:: Supplied records ::
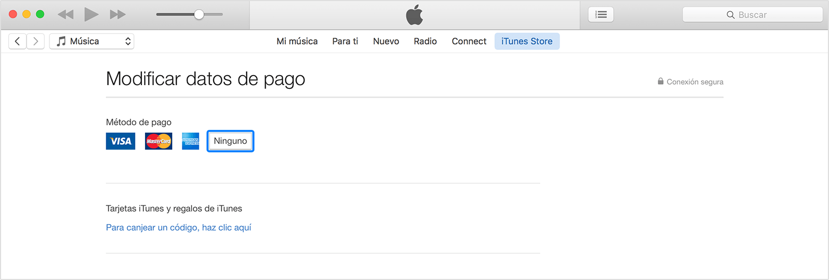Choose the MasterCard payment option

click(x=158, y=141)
:::
:: Supplied records ::
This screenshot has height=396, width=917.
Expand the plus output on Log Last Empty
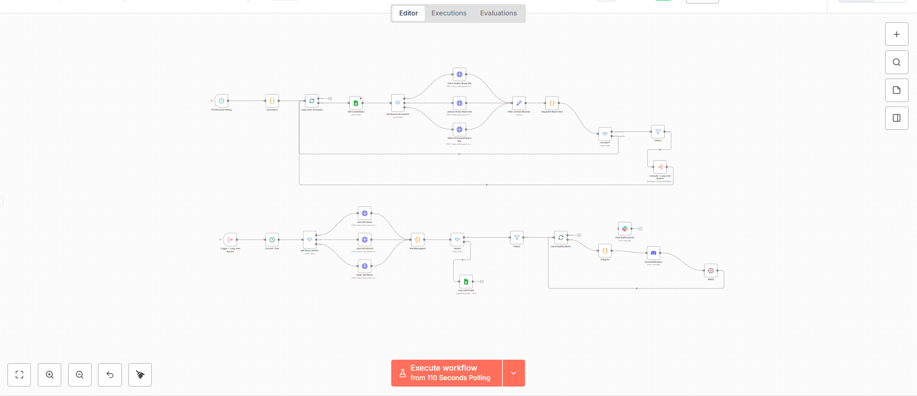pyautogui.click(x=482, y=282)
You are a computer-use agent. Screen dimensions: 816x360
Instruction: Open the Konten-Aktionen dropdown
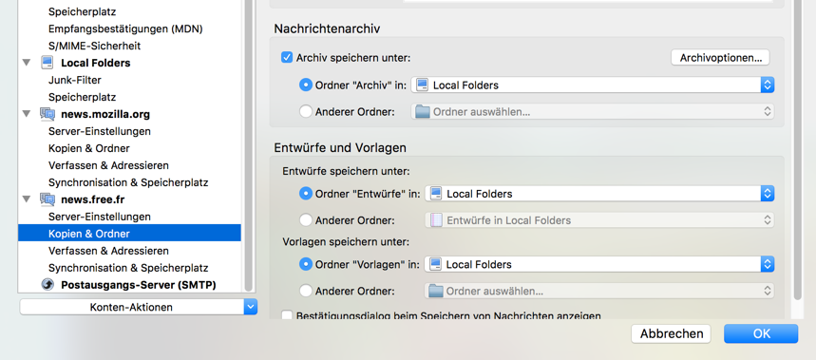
:::
## Task to complete
Each line above starting at the one holding "This screenshot has height=396, width=917." and ending at the one holding "Instruction: Open the" should be set down exactly as it stands, both ends included, with no pictures.

## Response area
This screenshot has height=396, width=917.
Expand the plus output on Log Last Empty
pyautogui.click(x=482, y=282)
You are a computer-use agent. Screen dimensions: 816x360
Instruction: Open the Konten-Aktionen dropdown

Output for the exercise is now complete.